The company where I used to work decided to employee virtual machines as a cost savings approach in our QA environment. The number of servers we need to duplicate our production site was growing, and it was becoming cost prohibitive to maintain two (this was company policy to have two QA environments one which mirrored production and one which was the next version going out) environments. We had great success Virtualizing the web and application tier servers; however, the database servers were a different story.

We had two SQL servers that replicated slowly changing reference data (The data changed daily) between the two servers. Both SQL servers had their own VM, and were hosted on a single physical host. The host had a local drive and if memory serves a single Drive Controller (A whole other story can be told about why Sys Admins should not be dictate hardware for database servers) running Raid 5. Our process which modified the data took about 20 minutes to run and resulted in roughly 3 GB of data which would have to be replicated to the server.
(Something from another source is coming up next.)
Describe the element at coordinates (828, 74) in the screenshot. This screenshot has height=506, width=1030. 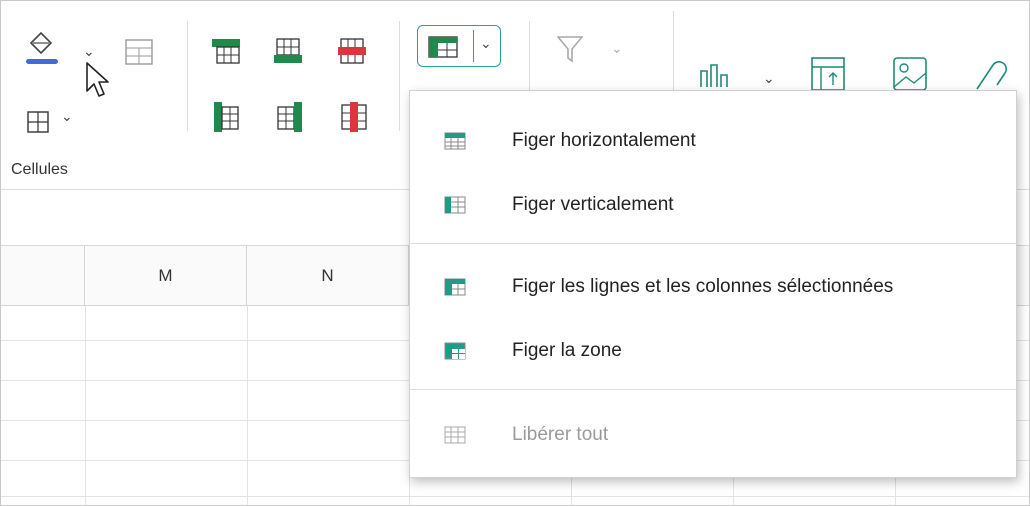
I see `pivot-table-icon` at that location.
The replication ended up taking nearly 15 hours, and essentially made the SQL server unresponsive.

One argument I hear constantly for Virtualizing SQL server is that you can just copy out the virtual machine or move it to a different host; however, if your goal of Virtualizing is fault tolerance then there are better solutions such as blade servers or setting up a cluster.

I am sure there are ways with enough hardware to setup an efficient virtual server. With the appropriate disk controllers, and if you partition off enough of the physical resources, but I question again what the benefit is by going thought the effort versus dedicating a single server.
"

…and Henry wrote in with this counter-point: "I have to say I’m sorry you’ve been using Microsoft Virtual Server as in my experience it is NOT a viable platform for any mission critical application especially SQL server.


VMWare is the virtualization platform of choice. We have more than 60 virtualized SQL 2000 & 2005 servers with no real "isolation of resources" as you put it.

The average SQL 2005 server deployment with more than 500 users only needs 1GB of RAM in VMWare ESX. Our blades are dual quad cores with 16GB of memory. The virtual server, even during peak operating hours never uses more than 50% of its entitled resources."